ТЕКСТ ДЛЯ ЧТЕНИЯ:
Создав героя, созвучного мне характером и судьбой, я решил написать человечью судьбу от рассвета до заката, дерзнул живописать золотое кольцо человеческой жизни, которое завершается, когда счастливо смыкаются ангельское младенчество и ангельская старость (в народе говорят, «впал в детство»).

 

— Одна из Ваших книг названа «Утоли мои печали». Почему именно так решили назвать книгу?

— Есть икона Божией Матери «Утоли моя печали», и при молитве обращаются к Царице Небесной, чтобы утолила печали. А коль повесть моя не церковное, а мирское сочинение, то я ее и назвал: «Утоли мои печали». Главный герой, он же автор, устав от суетной, многогрешной жизни, обращается и к Богу, и к природе — Творению Божиему, и даже к своему детству — ангельскому времени жизни — обращается, чтобы развеять печали светлыми воспоминаниями. Эта мысль звучит и в зачине романа «Поздний сын», который с повестью «Утоли мои печали» словно единое произведение.

 

— В повести «Утоли мои печали» образ Аксиньи Краснобаевой один из ведущих. Что значит этот персонаж для Вас?

— Это божественный идеал русской женщины, способной жертвенно, бескорыстно, сострадательно, деятельно любить ближнего всепрощающей, спасительной любовью. Ее любовь созидала и спасала души и отца, и детей, и всех, с кем сводила ее судьба.

Образ ее — идея совершенной русской любви. Я писал о такой любви в очерке «Гаснущий очаг»: «женская жертвенность не была насилием над своим “я”, это было вольное, отрадное служение, даже если и семейный крест пригибал долу. Всегда с любовью, со светлой завистью смотрю на людей, способных терпеть лихие жизненные невзгоды и не терять всепрощающей русской любви к ближнему, жалости ко всему сущему на земле, способности отдать страждущему последнюю рубашку; такие люди не трезвонят на всех перекрёстках о своей сострадательности, потому что от природы своей крестьянской тихи и застенчивы. Такой была моя мать, Царствие ей Небесное, которая вдосталь хлебнула горюшка в земной юдоли: восемь детей (седьмым из них был я), военное лихо с голодом и холодом, и отец, прости ему, Господи, не подарочек, крепко выпиваюший после войны; хотя, если трезвый, мужик сметливый, хозяйственный, мастеровитый. Благодаря матери, перво-наперво, все мы выросли и, по деревенским меркам, вышли в люди; благодаря матери и отец, видя редчайшую, многотерпимую любовь, служение до полного самоотречения, каялся и не терял лица человеческого, и в нашей ребячьей памяти навек остался всё же хозяином, отцом. Такой была моя мать, и, похоже, о таких людях русский любомудр-славянофил Алексей Хомяков воскликнул: “Подвиг есть и в сражении, // Подвиг есть и в борьбе, // Высший подвиг в терпении, //Любви и мольбе”. И мать моя никогда не представляла себе иной жизни, никогда не роптала, а если другой раз и пожалуется, то лишь для облегчения души, беседы ради; и самое страшное для неё было, как я чуял, лишиться возможности служить ближним».

[Сохранённые записи данных]
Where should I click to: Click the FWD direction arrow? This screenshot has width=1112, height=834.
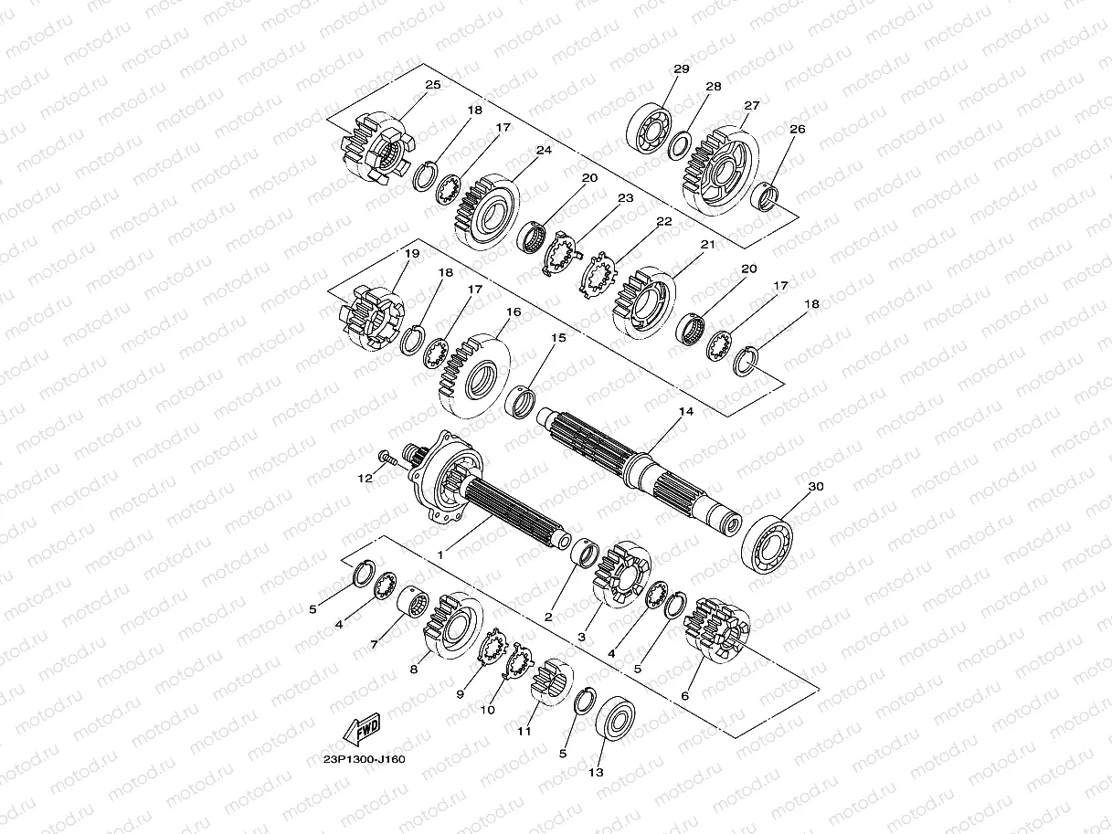click(x=361, y=729)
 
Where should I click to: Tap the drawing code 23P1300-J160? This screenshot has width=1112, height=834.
click(x=365, y=760)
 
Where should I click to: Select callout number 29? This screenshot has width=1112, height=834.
click(x=682, y=69)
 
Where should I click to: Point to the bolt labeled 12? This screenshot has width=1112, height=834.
click(x=389, y=459)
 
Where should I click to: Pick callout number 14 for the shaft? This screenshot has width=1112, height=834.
click(x=686, y=412)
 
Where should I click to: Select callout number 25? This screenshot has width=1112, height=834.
click(x=432, y=85)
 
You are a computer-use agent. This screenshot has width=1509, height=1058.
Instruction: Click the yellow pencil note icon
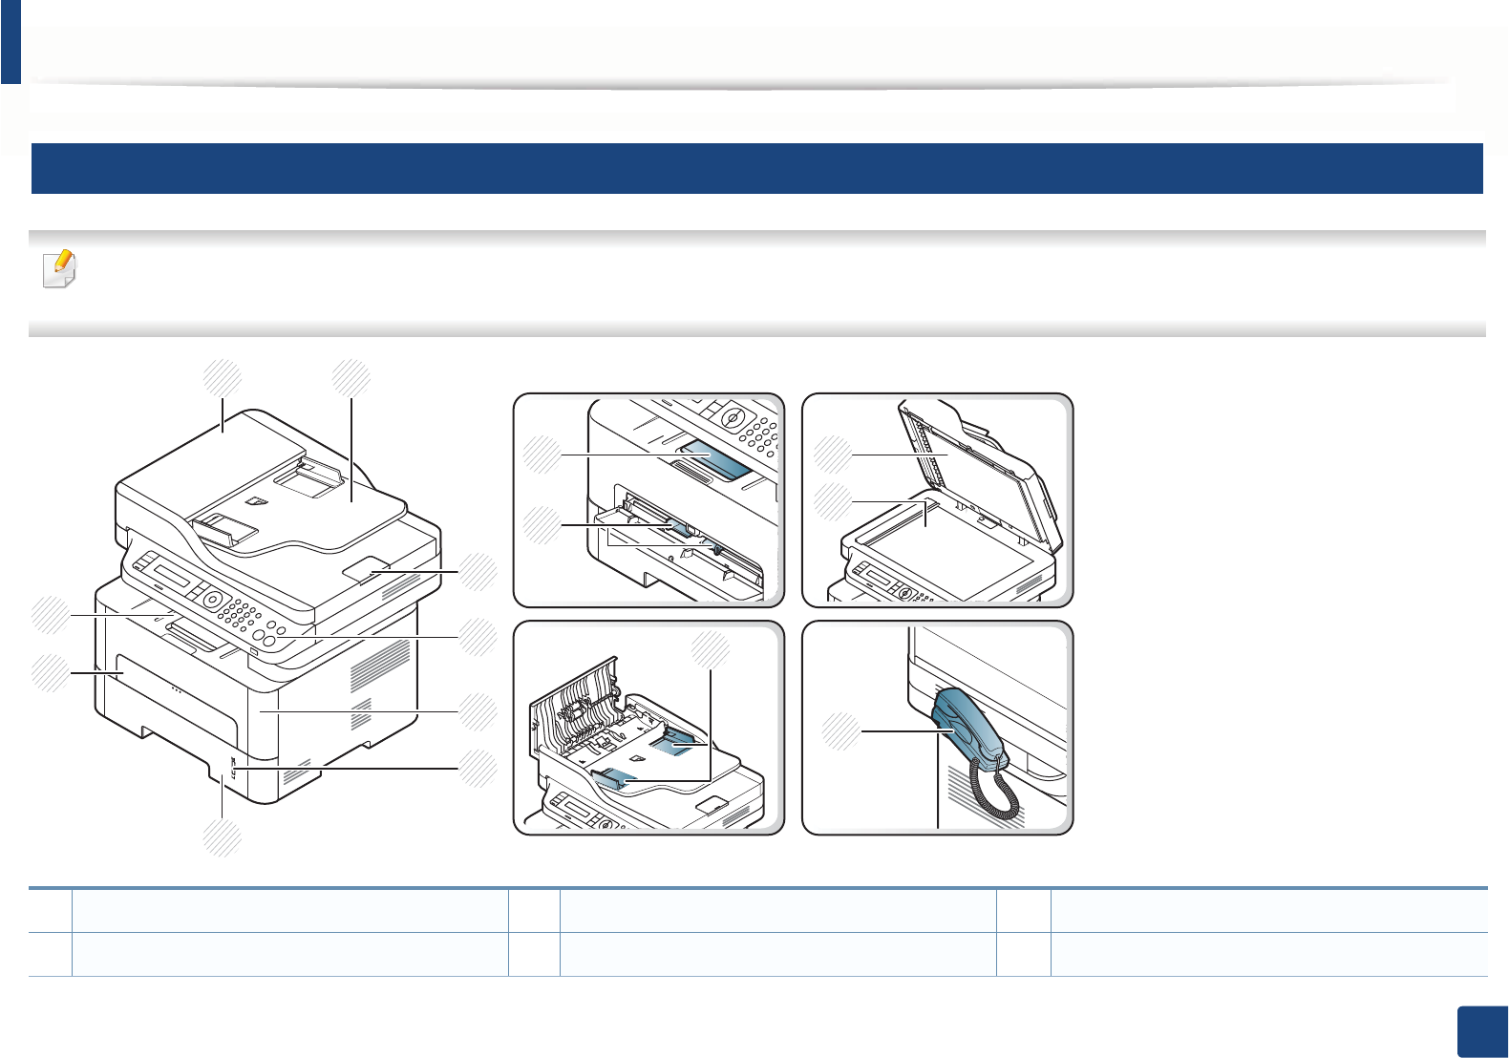[x=60, y=269]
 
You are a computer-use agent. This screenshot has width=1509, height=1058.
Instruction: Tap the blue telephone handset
[x=966, y=726]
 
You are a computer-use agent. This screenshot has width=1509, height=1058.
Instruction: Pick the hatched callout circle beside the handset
[x=841, y=730]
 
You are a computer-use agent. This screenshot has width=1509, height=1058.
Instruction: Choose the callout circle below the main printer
[x=222, y=837]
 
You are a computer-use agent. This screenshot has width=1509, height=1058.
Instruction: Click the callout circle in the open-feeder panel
[x=710, y=650]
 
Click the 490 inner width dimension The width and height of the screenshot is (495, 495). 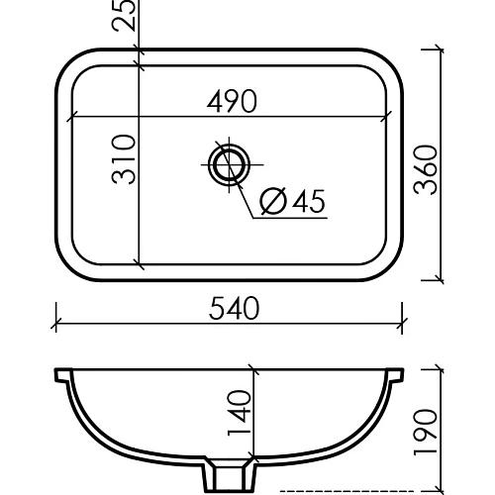tap(233, 101)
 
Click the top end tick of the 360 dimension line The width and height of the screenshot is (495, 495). tap(440, 47)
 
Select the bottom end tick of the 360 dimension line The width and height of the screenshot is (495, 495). tap(440, 280)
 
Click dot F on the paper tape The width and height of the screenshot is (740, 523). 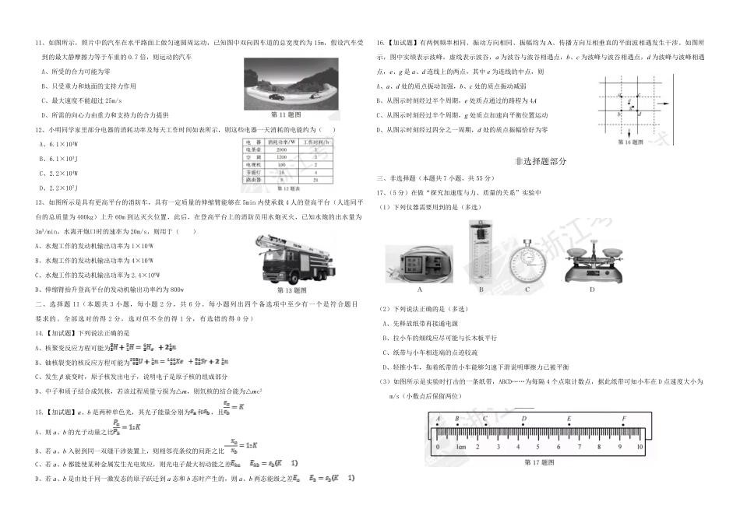624,426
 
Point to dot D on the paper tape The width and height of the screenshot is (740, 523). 523,426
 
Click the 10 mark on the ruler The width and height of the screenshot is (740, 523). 640,448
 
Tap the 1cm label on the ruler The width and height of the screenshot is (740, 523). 461,448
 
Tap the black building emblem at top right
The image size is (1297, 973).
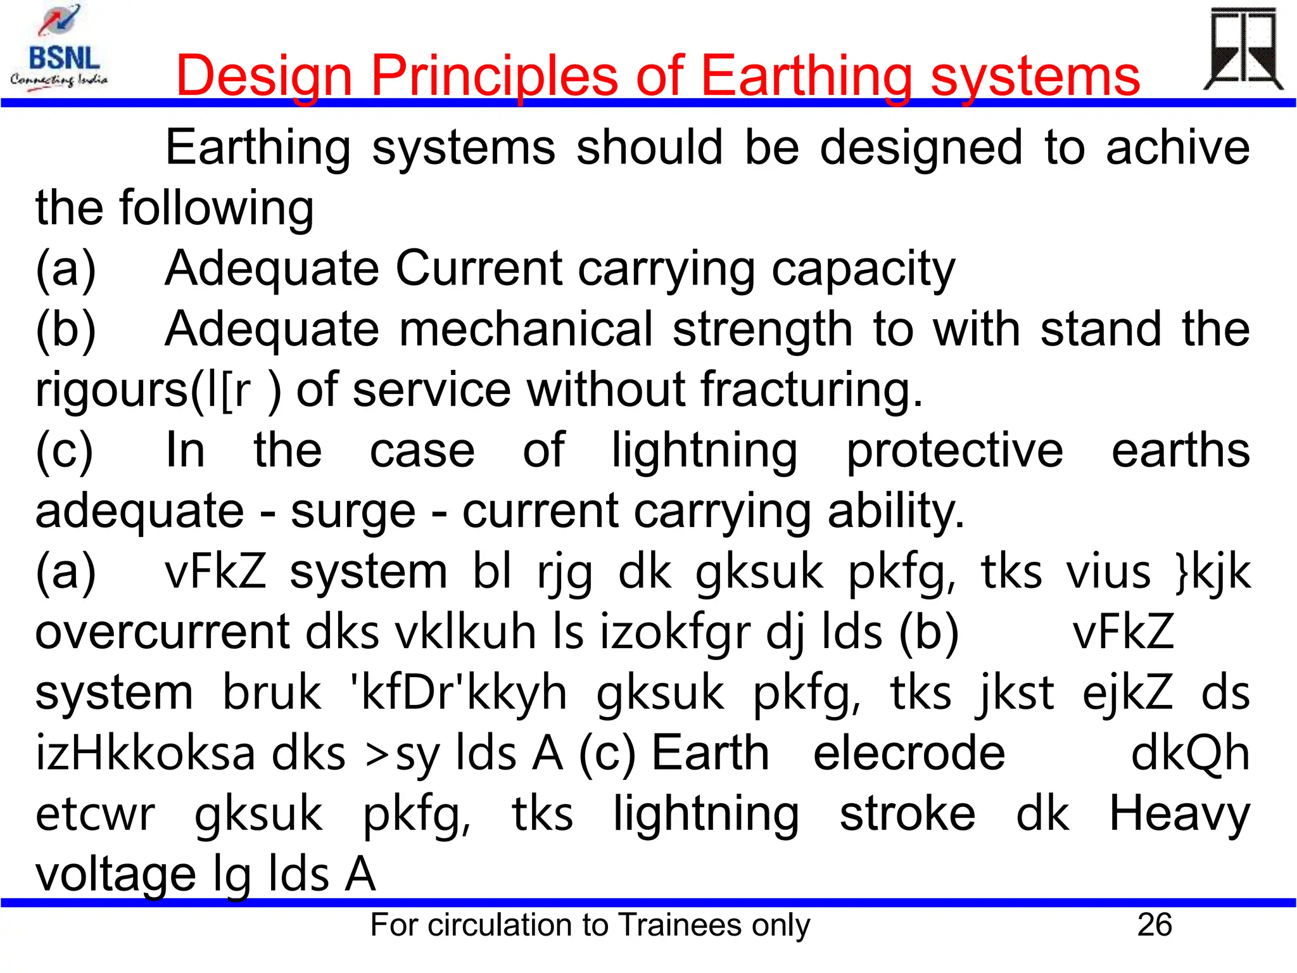pos(1243,49)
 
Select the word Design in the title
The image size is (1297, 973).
pos(263,76)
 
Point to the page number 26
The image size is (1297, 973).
pos(1155,925)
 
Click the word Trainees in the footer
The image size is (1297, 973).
pos(680,925)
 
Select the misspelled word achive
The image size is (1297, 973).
pos(1177,148)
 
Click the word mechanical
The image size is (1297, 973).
pos(525,329)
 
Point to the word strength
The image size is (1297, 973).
pos(762,329)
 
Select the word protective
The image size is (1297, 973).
pos(954,450)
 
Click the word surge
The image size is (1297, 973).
pos(353,511)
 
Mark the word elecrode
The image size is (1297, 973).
pos(909,753)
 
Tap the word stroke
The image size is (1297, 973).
pos(907,814)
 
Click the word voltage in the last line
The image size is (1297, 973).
pos(115,875)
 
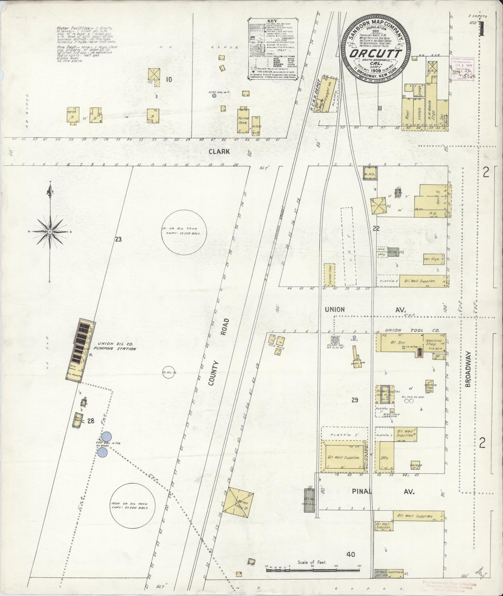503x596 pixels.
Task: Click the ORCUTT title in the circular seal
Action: coord(376,54)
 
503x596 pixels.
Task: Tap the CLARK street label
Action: coord(219,152)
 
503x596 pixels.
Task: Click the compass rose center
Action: coord(50,231)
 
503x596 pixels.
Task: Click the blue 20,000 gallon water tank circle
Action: coord(335,340)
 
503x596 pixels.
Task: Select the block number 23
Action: coord(118,239)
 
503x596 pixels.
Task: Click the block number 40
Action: coord(351,554)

ЗАДАНИЯ К УПРАЖНЕНИЮ:
A. Какая икона Божией Матери, согласно интервью о повести «Утоли мои печали», связана с названием этой книги?
B. Продолжите интервью о повести «Утоли мои печали», начав сразу после его последнего предложения.
Эти данные здесь ни для чего не нужны.

ОТВЕТЫ ПО ЗАДАНИЯМ:
A. Икона Божией Матери «Утоли моя печали».

B.
 

— Какое из Вами созданных произведений Вы считаете наиболее ценным?

— Яко матери все чадушки любы, так и мне дороги все произведения, а я их за четверть века написал несколько томов. Но есть, очевидно, и более значительные. В жанре романа — «Поздний сын»; в жанре повести — «Утоли мои печали», «Не родит сокола сова»; в жанре рассказа — «Купель», «Господи, прости», «Утром небо плакало, а ночью выпал снег»; в жанре очерка — «Родова», «Семейский корень», «Слово о русском слове», «Душа грустит о небесах».

 

— Кто Ваши литературные учителя?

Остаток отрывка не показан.